Growing up in Trinidad and Tobago, U of T Mississauga associate professor Rhonda McEwen didn’t know what it was like to be a minority. Most of the people in her life, including her neighbours, university teachers, senior executives, politicians and even the prime minister, were either Black or people of colour.
“I didn’t have this idea, growing up, that things could be limited for me because of the colour my skin or because of my gender,” she says, adding she was a STEM student at an all-girls school.
It wasn’t until she moved to England for her first master’s degree that she experienced what it was like being a minority and what other people’s stereotypes could be, and that, in their minds, there could be limitations for her.
Since moving to Canada about 18 years ago, McEwen has spearheaded or become involved in numerous equity, diversity and inclusion initiatives, including UTM’s Black Table Talks, a networking opportunity for Black students, faculty and staff, and Visions of Science, which engages youth from low-income or marginalized communities with STEM. As a member of the UTM research council, she helped develop a policy to support female researchers on parental leave. McEwen was also instrumental in bringing Black colleagues at UTM together.
In recognition of the work she has already undertaken and to build on that progress, McEwen was recently appointed the Vice President and Principal’s Special Advisor on Anti-Racism and Equity at UTM.
The creation of this new position comes at a time when the world faces a unique moment of historical reckoning. Vice President and Principal Alexandra Gillespie, who appointed McEwen, explains that, while the injustices are not new, we are confronting them in different ways.
“It is important that, as a university, we recognize that and create new mechanisms by which we can listen to racialized members of our communities and hear from them what the university needs to do to address systemic racism locally and globally,” she says.
The position of special advisor is just that – to directly advise Gillespie and members of her executive team. Gillespie stresses that it is not up to McEwen and other racialized members of the community to do all the work.
“Her position is to speak and for us to listen,” Gillespie says. “It’s our job to do the work, to put new structures in place, to provide education where it’s missing, to open up new opportunities, to put funding where it’s not, to hire people where they weren’t and to change the way we do business.”
For McEwen, it’s about actively listening to the community and bringing their ideas and concerns forward, and it’s about using her voice to move the needle on important issues. She is already setting up a ‘listening tour’ where she’ll meet with every UTM unit head to hear from them and gather any information she can relay up the line.
There is also a plan for an Equity, Diversity and Inclusion Office retreat that will bring a diverse mix of people at campus together to hash out what simple but meaningful and effective initiatives can be accomplished immediately.

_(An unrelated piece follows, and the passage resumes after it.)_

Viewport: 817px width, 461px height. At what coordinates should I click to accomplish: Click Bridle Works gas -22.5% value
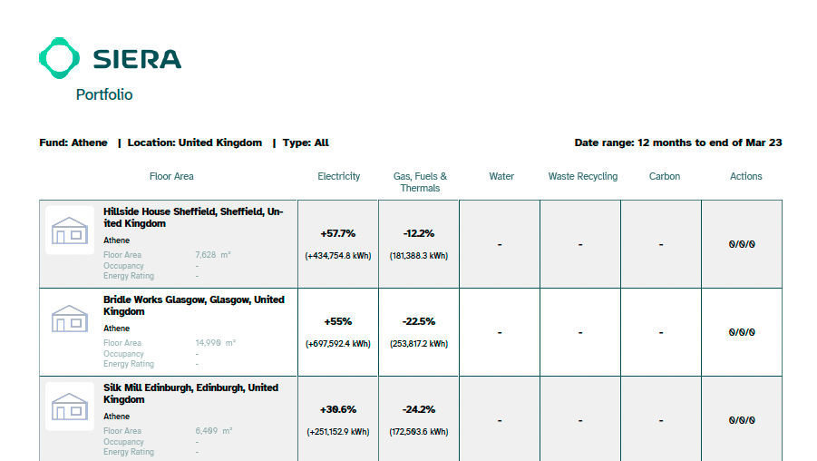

Meanwhile, with advice from McEwen, Gillespie’s team is putting together an ambitious series of actions targeting Black, Indigenous and racialized faculty and staff, with other actions focused on the needs of staff and the community to come. She adds that they are not only examining issues around anti-racism, but targeting matters related to equity, seeking opportunities where women, people with disabilities and the LGBTQ+ community can thrive, grow and rise up the ranks.
“There’s a lot that needs to be done and there’s a lot going on,” Gillespie says, explaining that given the COVID-19 pandemic, she’s currently focusing on the university’s existing strengths and relying on structures already in place, with the goal of opening it up in the future.
“I am enormously grateful to Rhonda for her willingness to provide this advice.”
As for why she has taken on this important, yet monumental task when she’s also a Canada Research Chair in Tactile Interfaces, Communication and Cognition and director of UTM’s Institute of Communication, Culture, Information and Technology, McEwen explains: “I, myself, had to come to understand what (the Black) experience was like; I am open to the time it takes for others to get there too. I have the energy, the capacity, the patience and the hope that we will get there.
“I have a very positive outlook on this role."